Backstage with Victoria's Secret EVP of PR

Yesterday, I went backstage at the Lexington Armory, where Victoria's Secret (VS) would hold its 14th annual fashion show later in the day, to talk to VS's EVP of PR Monica Mitro.

Yesterday, I went backstage at the Lexington Armory, where Limited Brands' Victoria's Secret (VS) would hold its 14th annual fashion show later in the day, to talk to VS' EVP of PR Monica Mitro. In the thick of it – TV crews, models mid-pedi, headsets, media, hazy pink mood lighting – Mitro discussed the importance of the event and shifts in the company's PR strategy and budget.

“This is the most important event in marketing and PR for the entire year,” she said.

She explained that buzz from the show, and TV feature – this year it airs on CBS, Dec. 1 – spans the entire year.

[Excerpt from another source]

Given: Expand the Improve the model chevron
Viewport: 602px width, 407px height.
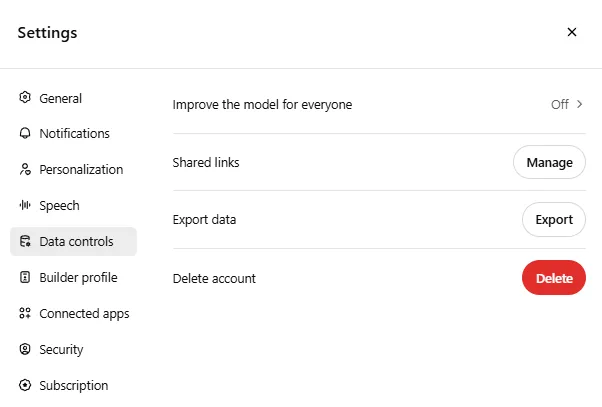Looking at the screenshot, I should coord(579,104).
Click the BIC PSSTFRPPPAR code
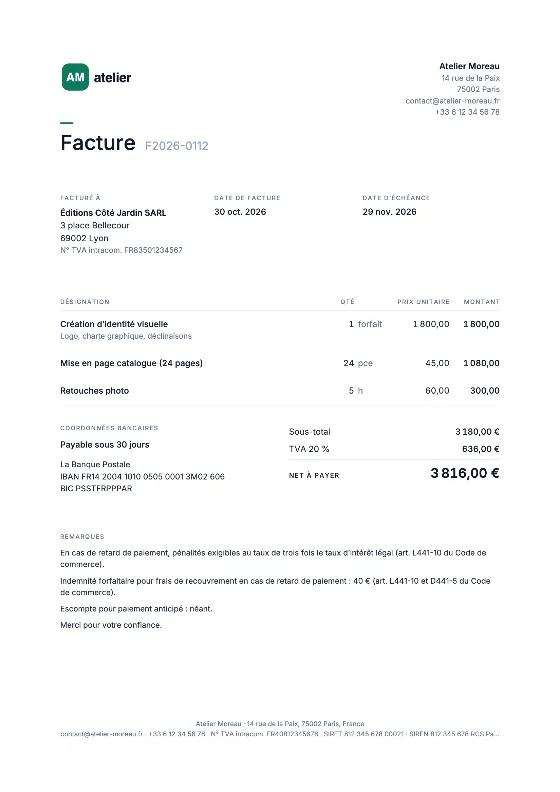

Months ago, to add an air of newness to the event and reach consumers online, her team launched VS' first open casting contest, as well as, a press site that will continue to house VS info.

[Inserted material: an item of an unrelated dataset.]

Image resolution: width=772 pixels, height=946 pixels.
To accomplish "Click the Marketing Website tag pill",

“With this kind of event, it was about having a tip sheet, sending faxes, making sure that the right person came and they had information,” she said. “Now, so much has gone online.”

The online contest would be a jumping off point for a social media strategy, including a Facebook page which in less than a year has exceeded two million fans, and a YouTube channel that launched two weeks ago. “We saw there was so much VS content out there anyway because people would post things they saw at events like this,” she said. “With YouTube we could control all that content.”

In line with a shifting PR strategy, Mitro said that the company has reevaluated the allocation of its marketing budget. “Our marketing budget has stayed the same in several areas. In other areas we have to cut because magazines aren't as important to us in terms of advertising,” she said. “We're just having to be more creative with our dollars.”

She explained that VS best reaches its consumer on TV and through Web and social media properties, where it's currently pushing its padded “Miraculous” bra.

“We're 50% above where we thought we'd be in sales [for the product],” she said.

She adds that its success is partially a result of the way the company leverages its supermodels as spokespeople.

“Women are really responding to the curvaceous bombshell body,” she said. “I think Victoria's Secret is the only brand that really has made stars of models. We don't use celebrities for our events or launches.”

VS works with KCD on fashion PR, Full Picture on entertainment PR, and handles corporate communications in-house.